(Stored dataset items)
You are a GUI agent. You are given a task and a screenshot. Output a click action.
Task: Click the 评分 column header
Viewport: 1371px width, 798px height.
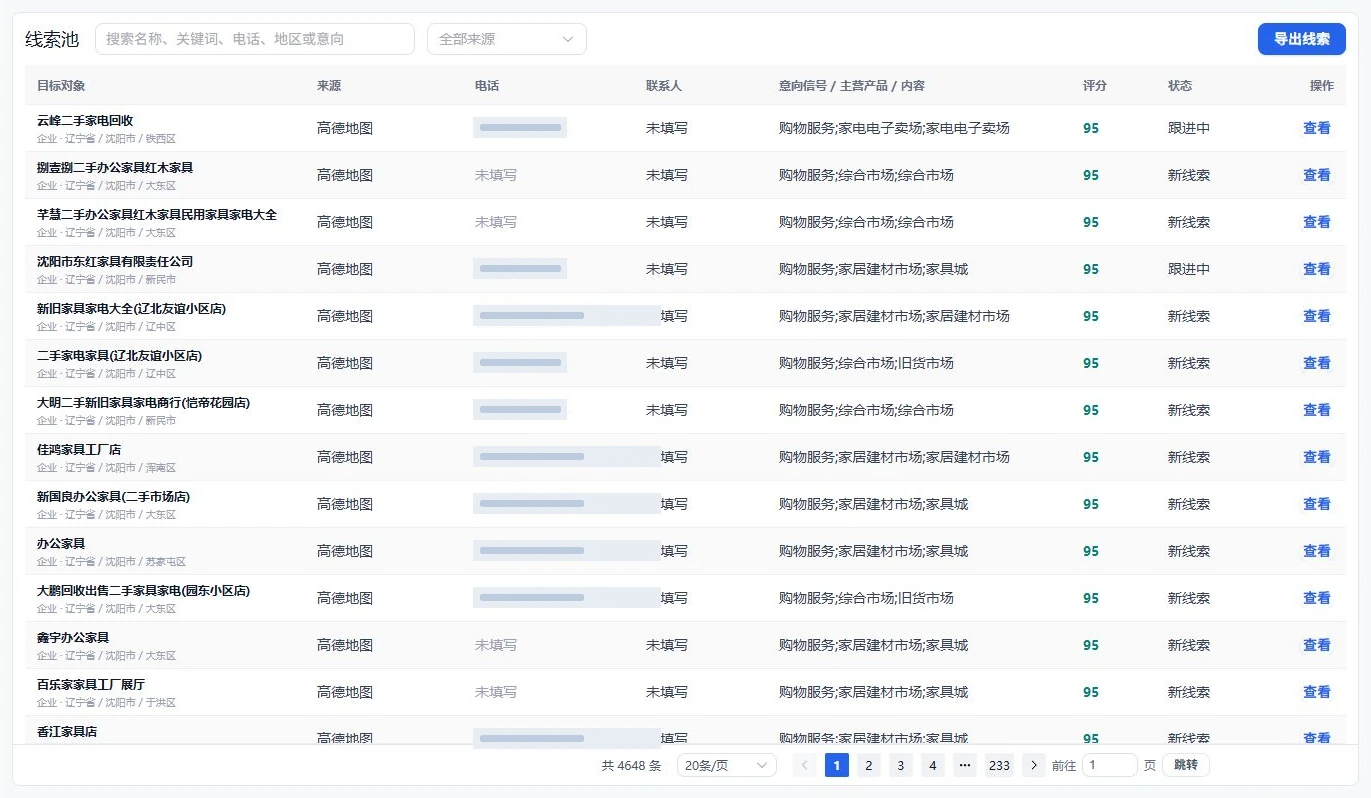[1095, 86]
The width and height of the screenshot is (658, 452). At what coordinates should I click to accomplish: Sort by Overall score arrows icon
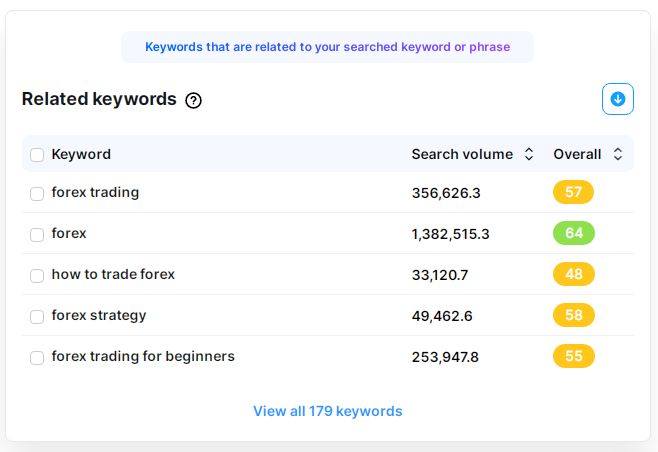pyautogui.click(x=617, y=154)
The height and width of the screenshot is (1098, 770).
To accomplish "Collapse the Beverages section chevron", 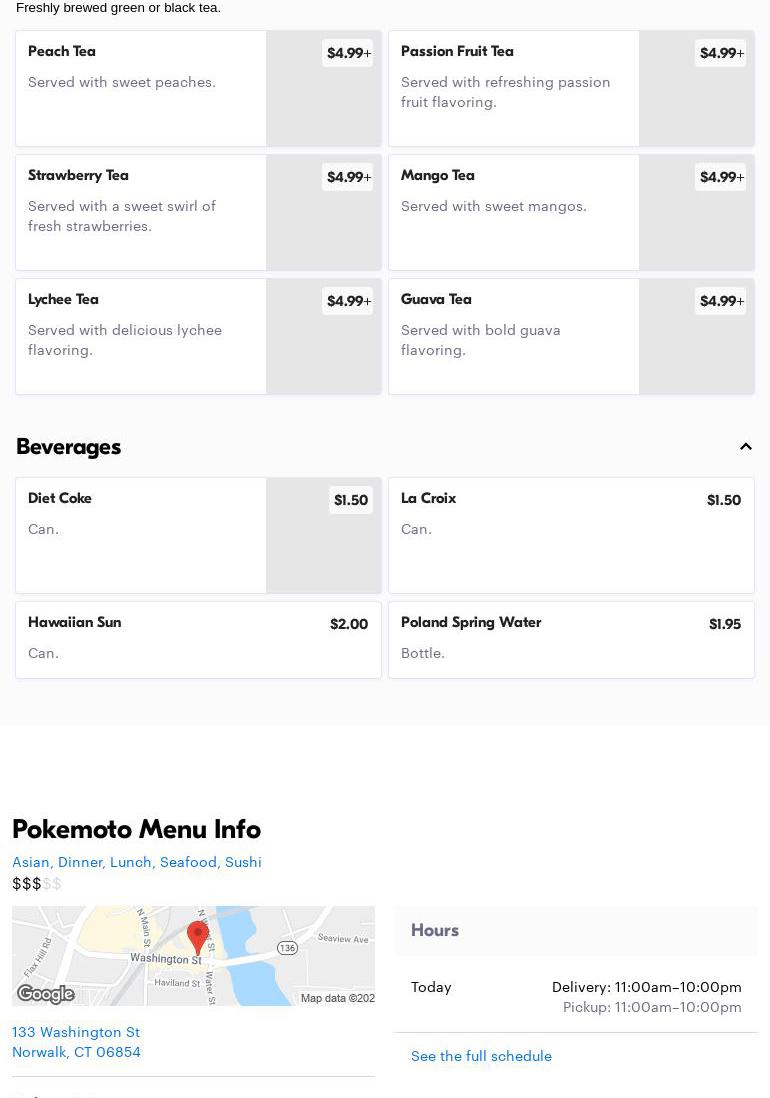I will tap(746, 447).
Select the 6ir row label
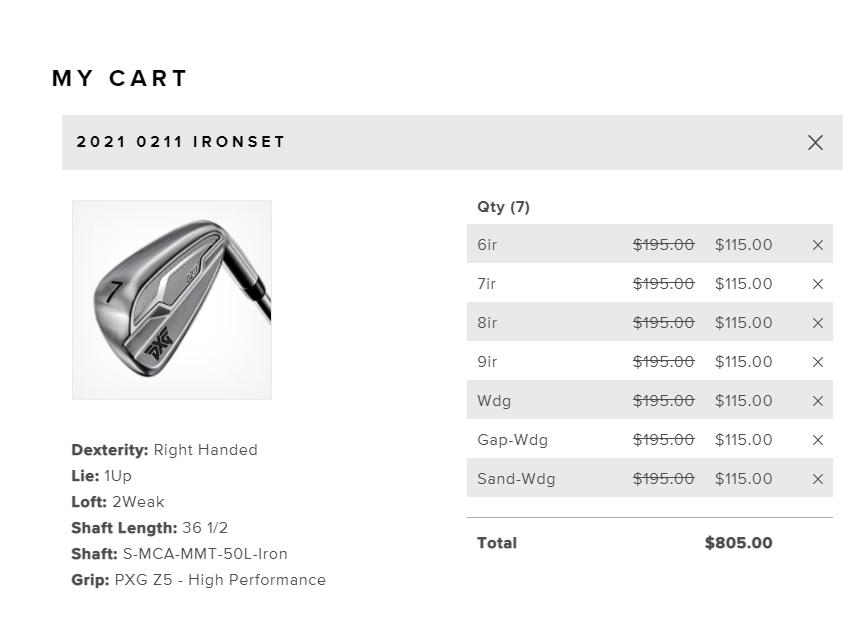862x636 pixels. 487,245
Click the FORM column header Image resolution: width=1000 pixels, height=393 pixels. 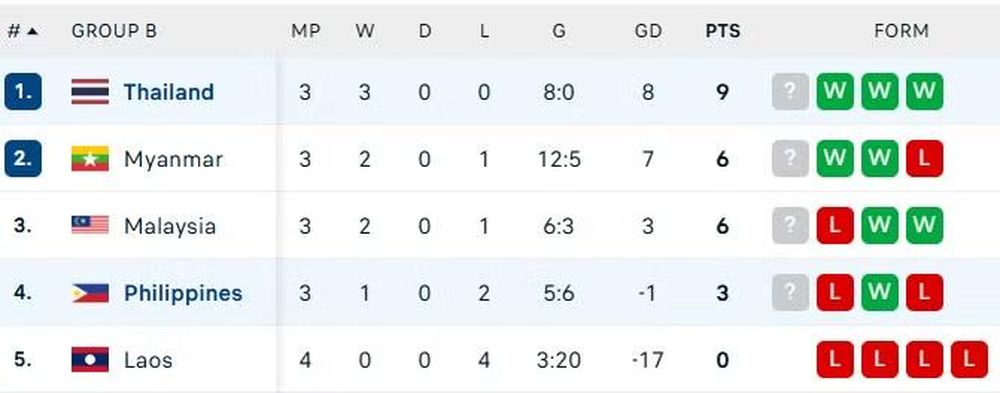coord(901,31)
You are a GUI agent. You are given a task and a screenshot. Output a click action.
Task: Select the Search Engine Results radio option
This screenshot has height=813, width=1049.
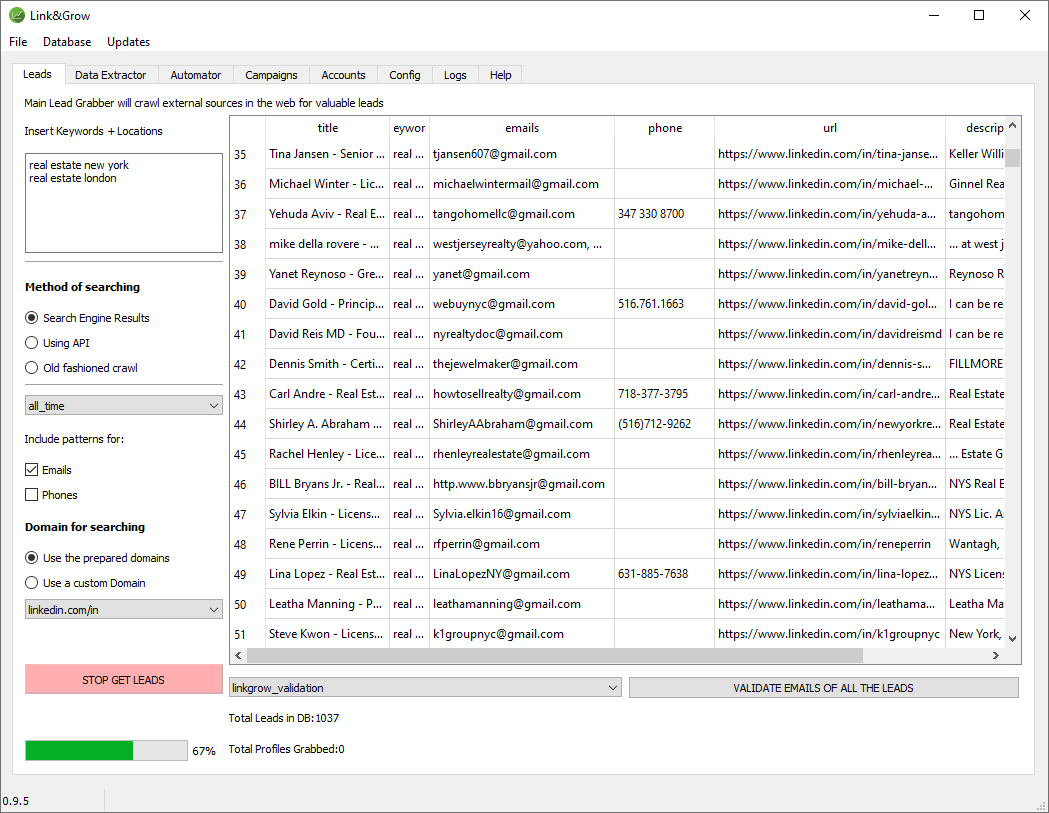coord(32,318)
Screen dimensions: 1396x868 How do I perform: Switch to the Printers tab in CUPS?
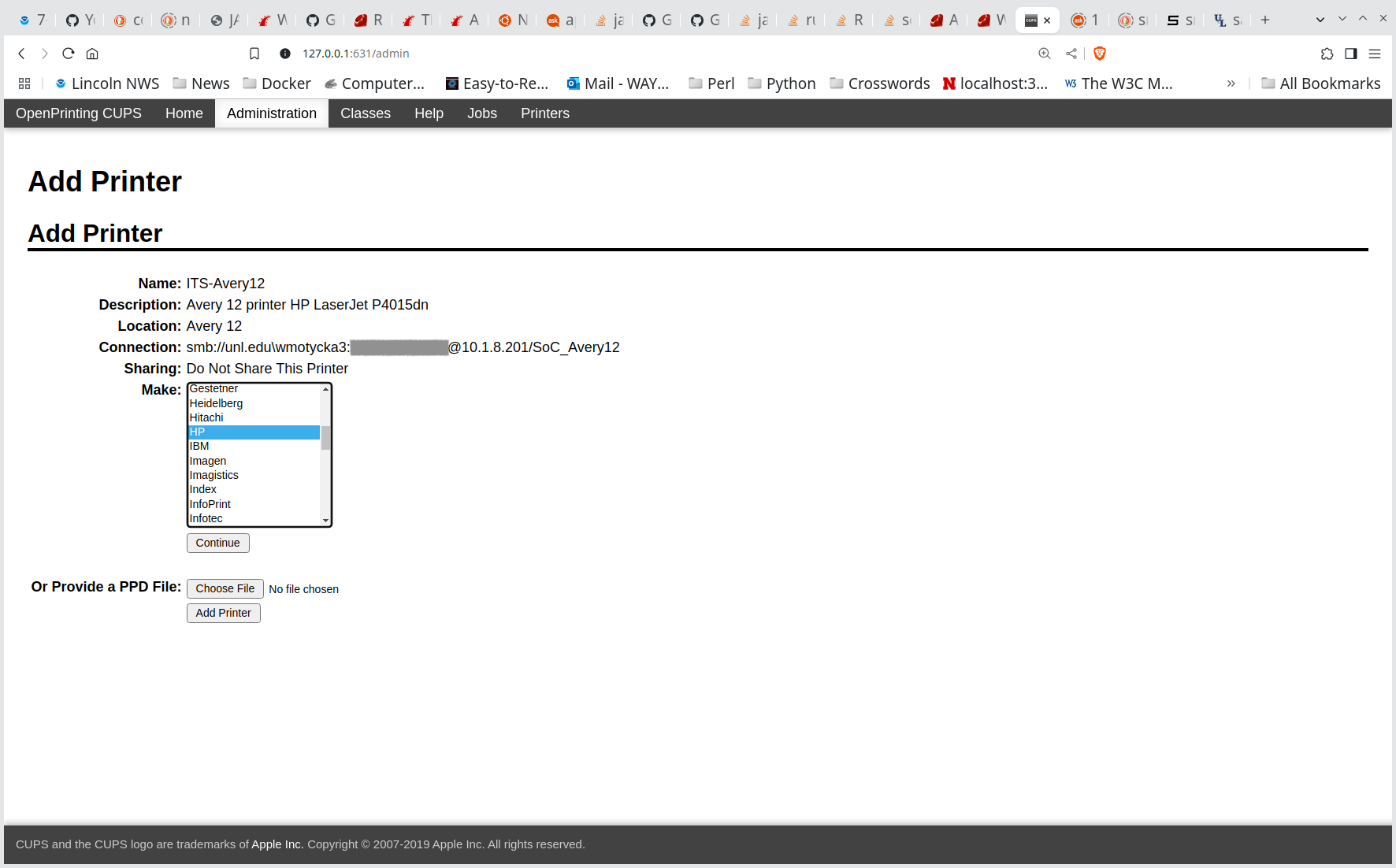click(x=544, y=113)
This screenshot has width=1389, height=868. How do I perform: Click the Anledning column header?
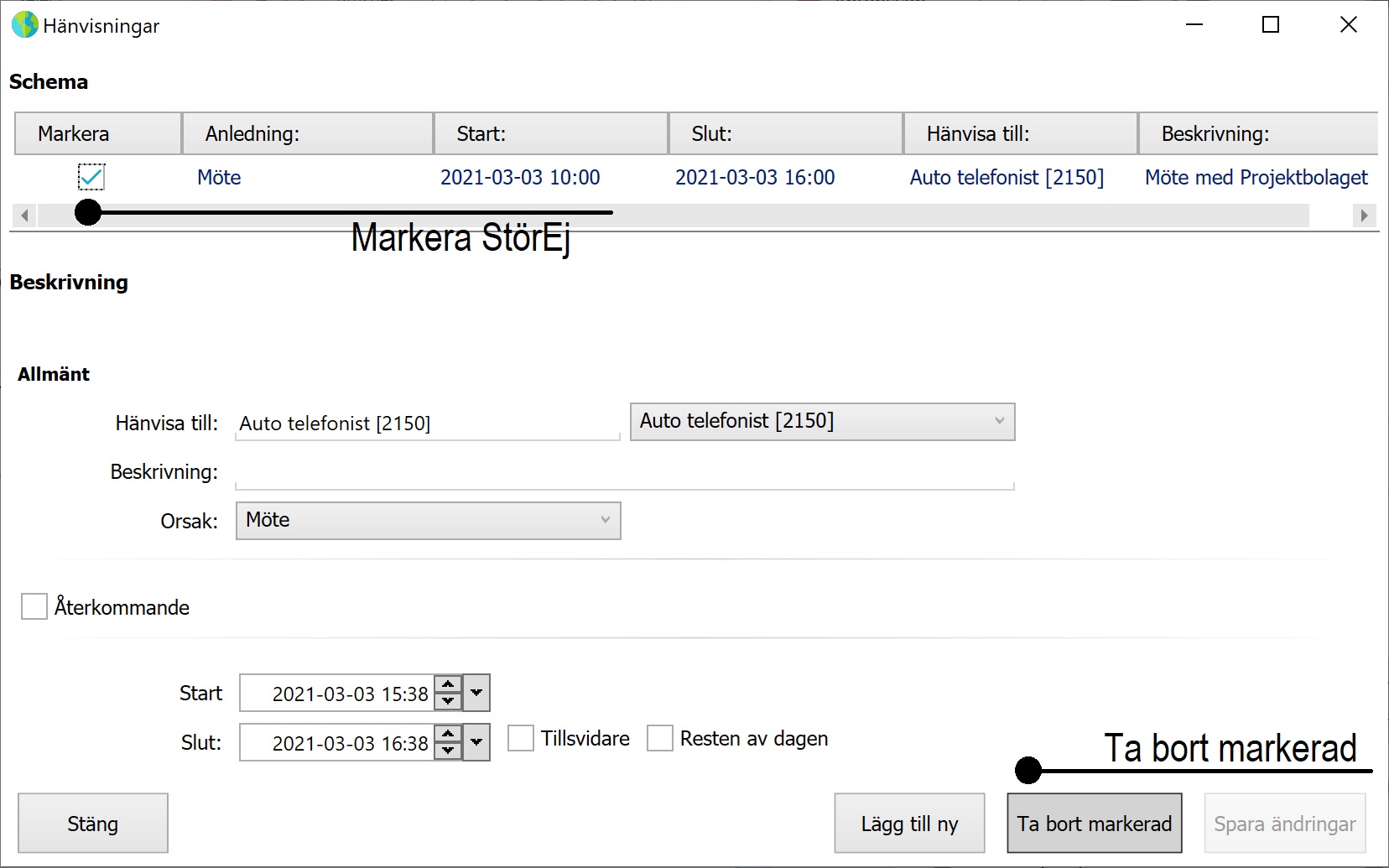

TASK TO COMPLETE
Only the lines from the one holding "Screen dimensions: 1396x868" through the end of the data are to be printed, exactly as they stand and with no pictures.

WORKED SOLUTION
Screen dimensions: 1396x868 How do I perform: Switch to the Printers tab in CUPS?
click(x=544, y=113)
This screenshot has width=1389, height=868. How do I perform: Click the Anledning column header?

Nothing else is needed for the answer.